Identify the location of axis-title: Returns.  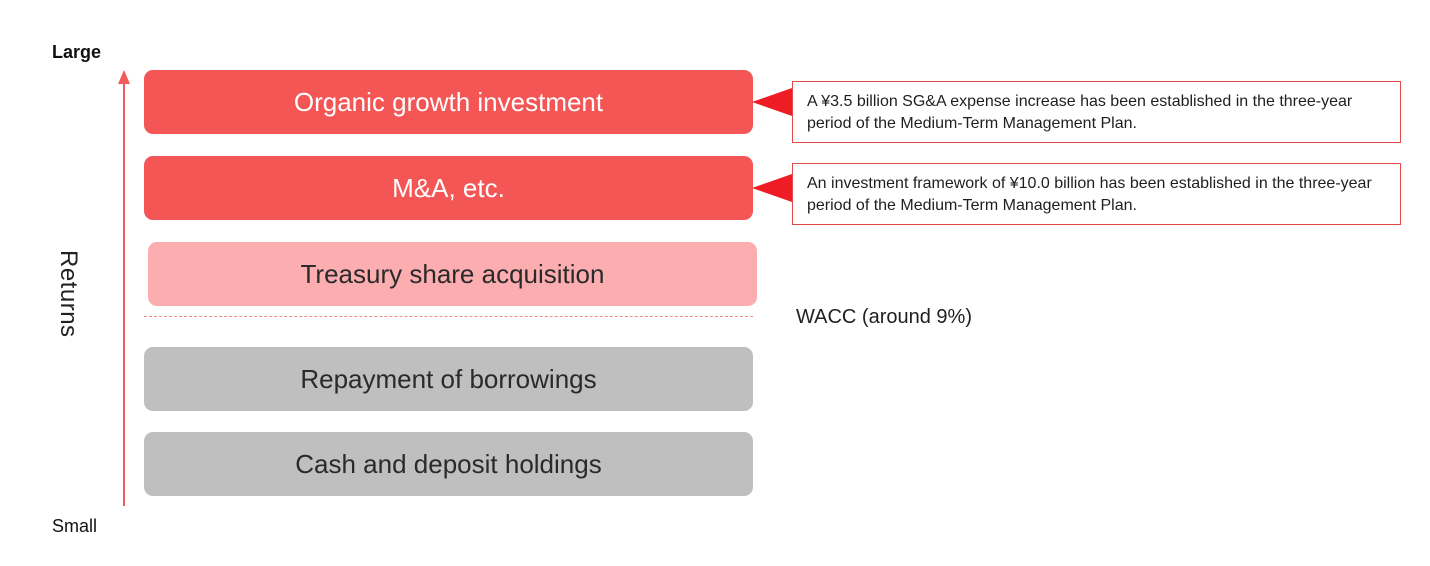
(68, 294).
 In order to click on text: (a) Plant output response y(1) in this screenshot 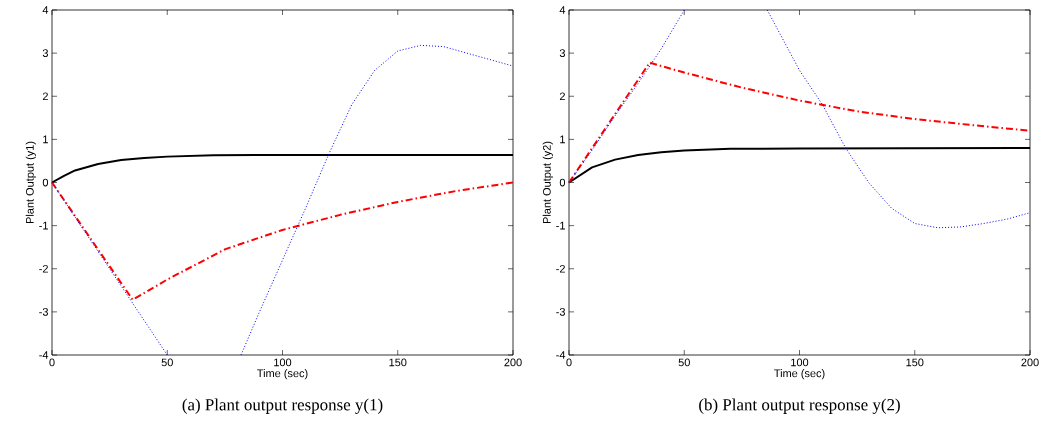, I will do `click(282, 406)`.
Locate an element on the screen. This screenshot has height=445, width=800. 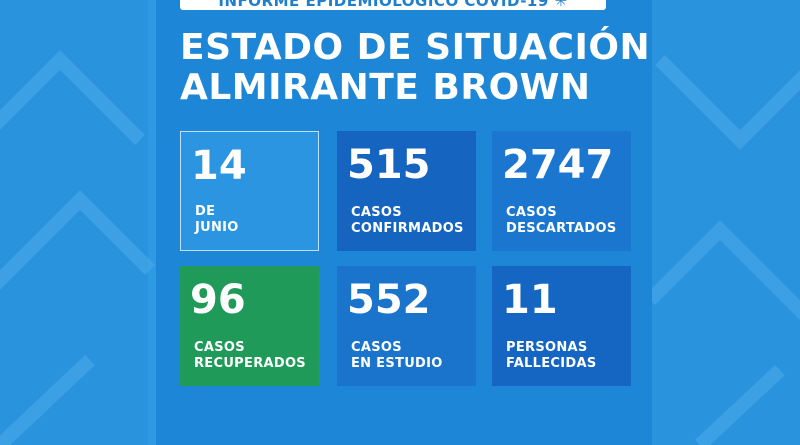
card-label-line-2: DESCARTADOS is located at coordinates (562, 228).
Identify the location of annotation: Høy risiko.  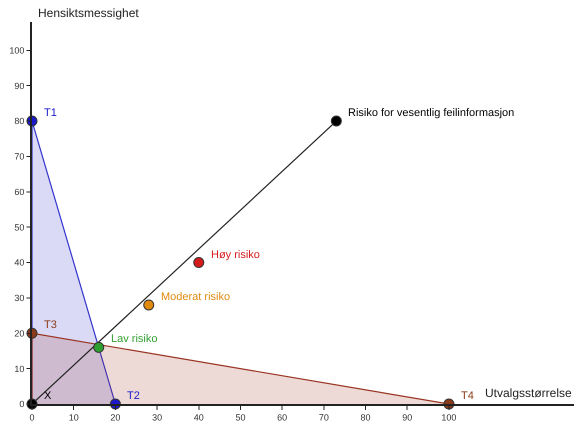
(236, 255).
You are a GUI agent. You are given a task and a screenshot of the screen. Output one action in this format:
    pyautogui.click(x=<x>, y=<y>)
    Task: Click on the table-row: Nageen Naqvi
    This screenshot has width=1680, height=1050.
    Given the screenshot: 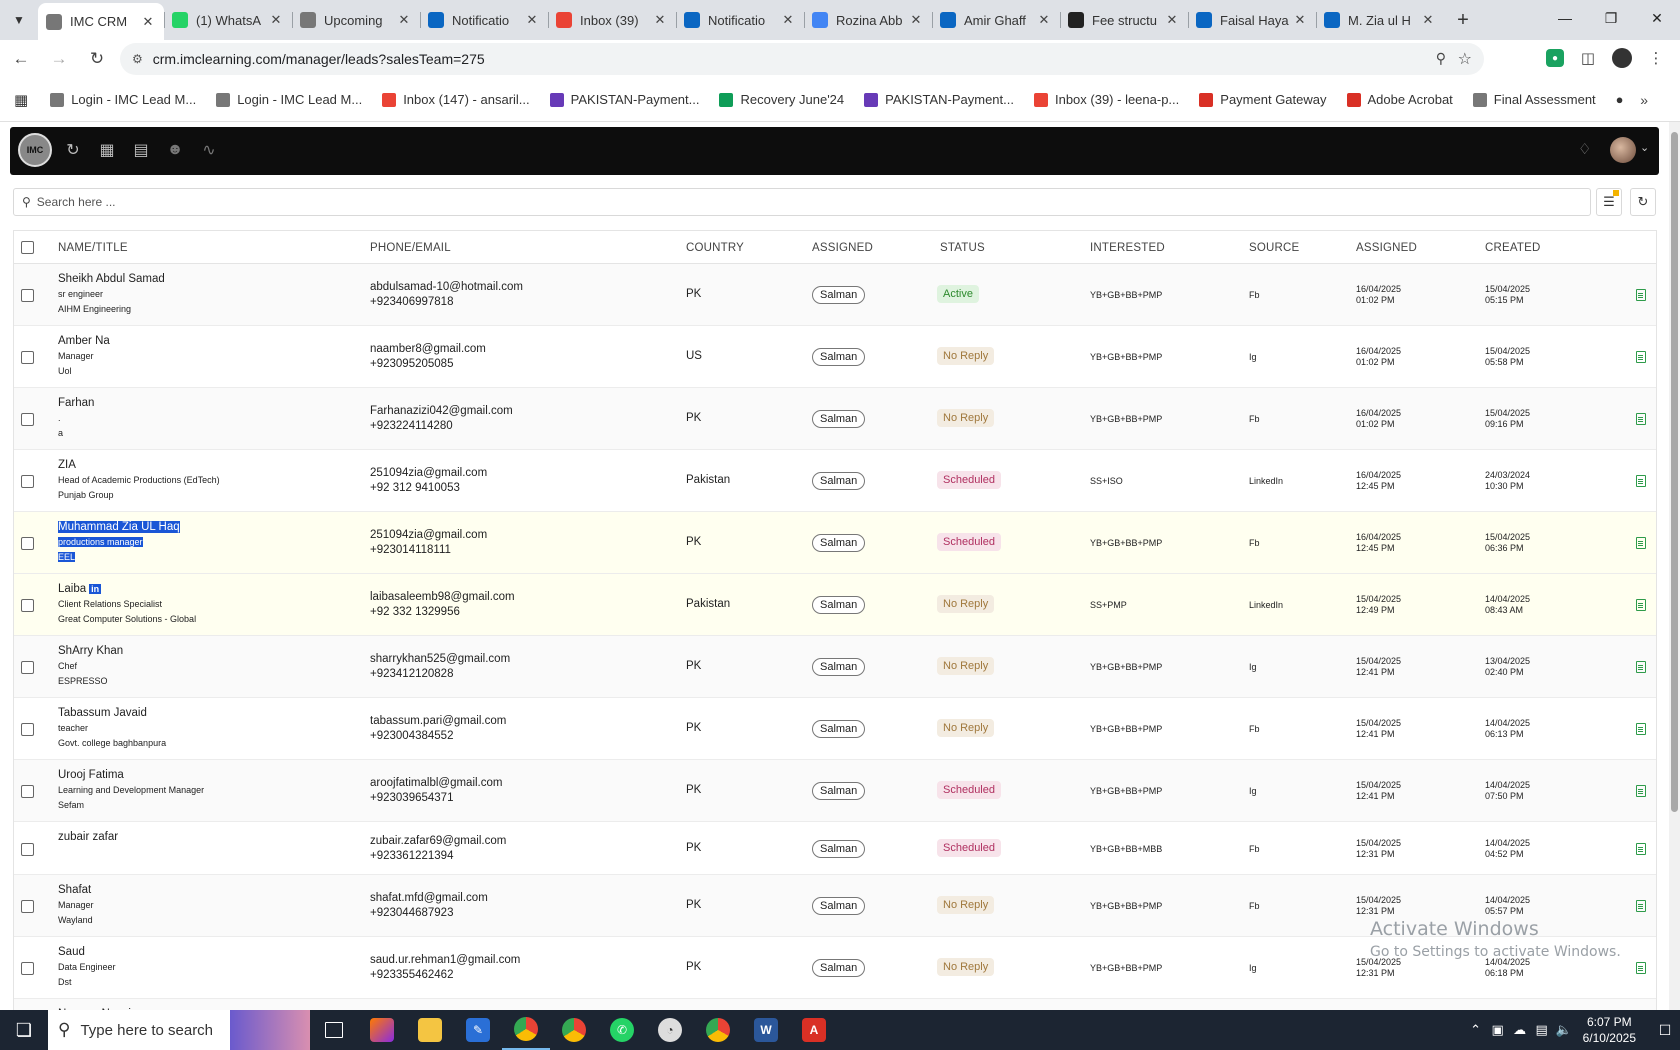 What is the action you would take?
    pyautogui.click(x=835, y=1004)
    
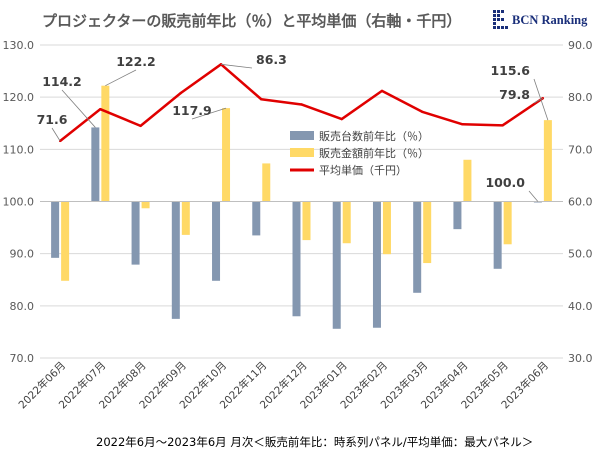 Image resolution: width=597 pixels, height=460 pixels. What do you see at coordinates (580, 254) in the screenshot?
I see `y-right-tick-label: 50.0` at bounding box center [580, 254].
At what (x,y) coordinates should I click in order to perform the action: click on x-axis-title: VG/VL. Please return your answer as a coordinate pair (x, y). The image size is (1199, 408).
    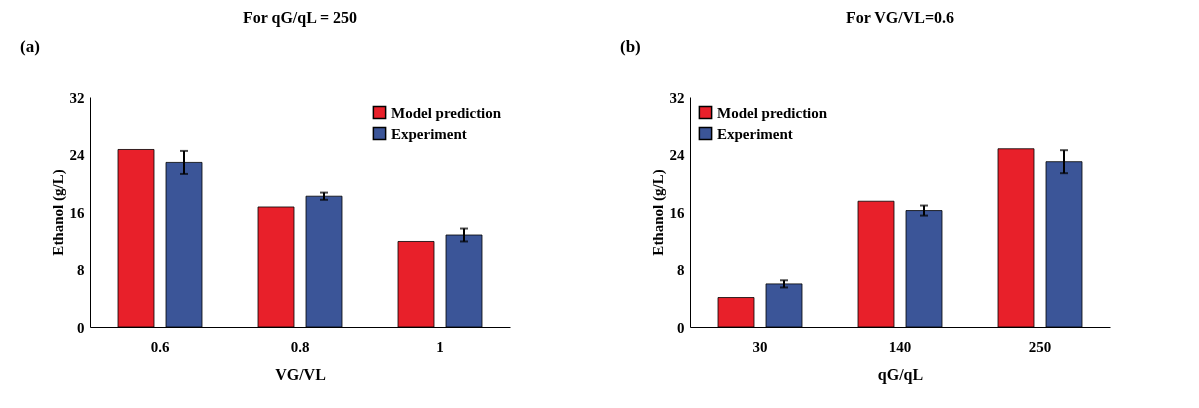
    Looking at the image, I should click on (300, 374).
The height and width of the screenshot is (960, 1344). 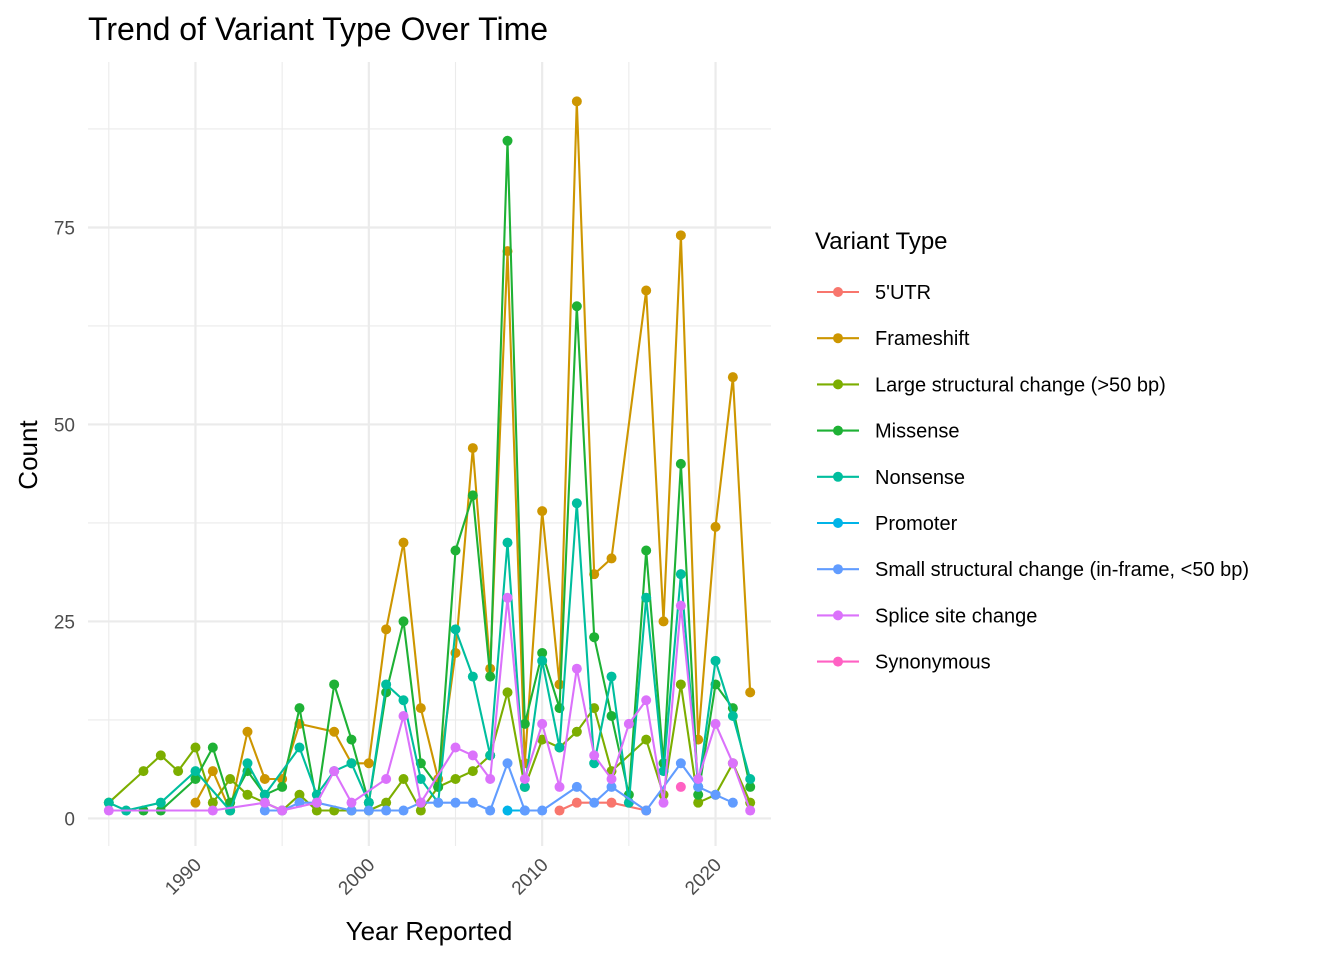 I want to click on legend-item: Nonsense, so click(x=891, y=478).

§

#### [REQUIREMENT]
Echo everything from the line containing "At what (x,y)" down to the line containing "Looking at the" in the entries above, including both of those lines, and leave the pictures out of your answer.

#### [TASK OUTPUT]
At what (x,y) coordinates should I click in order to perform the action: click on x-axis-title: VG/VL. Please return your answer as a coordinate pair (x, y). The image size is (1199, 408).
    Looking at the image, I should click on (300, 374).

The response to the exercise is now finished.